British Council dan Universitas Surabaya menyelenggarakan kegiatan FGD (Focus Group Discussion) bertajuk “DEVELOPING INCLUSIVE AND CREATIVE ECONOMIES (DICE)”. Bertempat di Coworking Space Intim Cafe, kegiatan ini bertujuan menghimpun informasi dari para pelaku ekonomi kreatif yang ada di kota Pontianak tentang perkembangan, permasalahan, solusi dan kegiatan usaha kreatif mereka. Turut hadir dalam kegiatan ini Kepala Bidang Ekonomi Kreatif Dinas Pemuda, Olahraga dan Pariwisata Provinsi Kalbar Bapak Heri Nurhasbi.

Ekonomi Kreatif
Image : Pak Heri Nurhasbi (Kabid Ekraf DISPORA Prov Kalbar) dalam FGD DICE

Developing Inclusive and Creative Economies (DICE) adalah program ambisius untuk mendukung pengembangan kewirausahaan kreatif dan kewirausahaan sosial antara Inggris dan negara yang masuk dalam lima ekonomi baru: Brasil, Mesir, Indonesia, Pakistan, dan Afrika Selatan.
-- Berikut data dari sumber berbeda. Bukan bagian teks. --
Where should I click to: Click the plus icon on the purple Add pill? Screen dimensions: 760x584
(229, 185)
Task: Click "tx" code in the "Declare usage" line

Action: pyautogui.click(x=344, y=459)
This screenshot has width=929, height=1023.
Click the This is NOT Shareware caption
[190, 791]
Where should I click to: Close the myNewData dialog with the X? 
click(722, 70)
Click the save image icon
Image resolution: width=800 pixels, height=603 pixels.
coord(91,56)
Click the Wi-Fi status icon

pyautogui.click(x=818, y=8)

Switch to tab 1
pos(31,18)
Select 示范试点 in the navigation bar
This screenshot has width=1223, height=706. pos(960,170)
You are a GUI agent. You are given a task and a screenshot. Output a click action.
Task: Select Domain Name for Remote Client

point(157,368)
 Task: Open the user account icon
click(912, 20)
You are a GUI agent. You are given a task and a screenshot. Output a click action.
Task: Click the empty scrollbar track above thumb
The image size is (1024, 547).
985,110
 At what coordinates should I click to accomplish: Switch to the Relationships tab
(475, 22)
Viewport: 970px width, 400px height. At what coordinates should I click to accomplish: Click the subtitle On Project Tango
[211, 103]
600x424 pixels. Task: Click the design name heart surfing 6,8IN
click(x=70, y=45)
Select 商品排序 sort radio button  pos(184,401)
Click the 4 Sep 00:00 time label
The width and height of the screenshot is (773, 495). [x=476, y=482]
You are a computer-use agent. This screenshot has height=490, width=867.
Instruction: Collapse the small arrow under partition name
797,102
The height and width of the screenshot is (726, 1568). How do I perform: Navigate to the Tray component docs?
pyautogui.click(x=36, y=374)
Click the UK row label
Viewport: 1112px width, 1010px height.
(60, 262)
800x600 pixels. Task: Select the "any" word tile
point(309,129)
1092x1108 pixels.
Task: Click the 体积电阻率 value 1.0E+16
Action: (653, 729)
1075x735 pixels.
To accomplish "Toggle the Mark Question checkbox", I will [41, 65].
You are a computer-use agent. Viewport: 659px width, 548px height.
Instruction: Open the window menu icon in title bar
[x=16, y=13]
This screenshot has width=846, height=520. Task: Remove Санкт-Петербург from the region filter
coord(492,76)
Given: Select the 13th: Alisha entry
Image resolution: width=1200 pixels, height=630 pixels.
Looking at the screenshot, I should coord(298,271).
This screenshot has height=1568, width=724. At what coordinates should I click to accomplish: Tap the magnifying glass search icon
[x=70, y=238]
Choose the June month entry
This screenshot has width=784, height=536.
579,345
Program ini akan memberdayakan wanita dan perempuan, mengembangkan lapangan kerja untuk anak muda, atau pun mendukung penyandang disabilitas atau kaum termarjinalkan lainnya dan Pontianak adalah satu dari empat kota yang menjadi sasaran program ini.

Ekonomi Kreatif
Image : Coach Edi dalam FGD mewakili komunitas UMKM Pontimarket

Pemerintah sangat mendukung kegiatan serupa untuk terus dikembangkan diberbagai daerah utamanya untuk menggairahkan para pelaku Ekonomi Kreatif di Kalimantan Barat. Pak Heri Nurhasbi mewakili DISPORAPAR Provinsi menyampaikan bahwa kedepan ekonomi kreatif akan menjadi unggulan di daerah ini. Dan dukungan berbagai pihak termasuk berbagai inisiatif kegiatan seperti ini akan memberikan masukan berharga kepada pemerintah daerah dalam menyiapkan berbagai program yang mendukung tumbuh kembang Ekonomi Kreatif.